To my family: Boy, I feel the worst for you guys. You have to live with me and see my erratic mood swings. You get to live with a hermit who will show very little enthusiasm when you come home because I want to “be alone” but really I’m just pushing you away because you care about me. You care enough to ask how I am, and you’re always saying nice things which makes me think that you’re lying. God forbid you hurt my feelings at all because it gives me an excuse to put up a wall. Because being a close knit family feels gross and unrealistic in my head.

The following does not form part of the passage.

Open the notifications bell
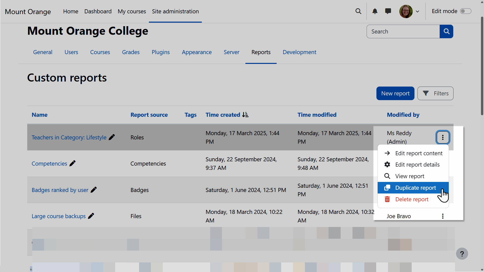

To my casual acquaintances: I hope you cash me on a good day because if you don’t I will most likely act brand new. Mostly because I feel weird when I have not seen someone in a while and I don’t feel like entertaining you with the Cheiyenne you’re used to because I’m too depressed on the inside. Also I feel like you don’t like me anyway so whats the point right? lol

To my body: I’m sorry that I intentionally hurt you by eating bad, and keeping you locked away in your room. I’m sorry that I don’t take care of you the way I should. I’m sorry for all the stress and the fact that I don’t let you rest. I’m sorry that I allow people to violate you who have no right to.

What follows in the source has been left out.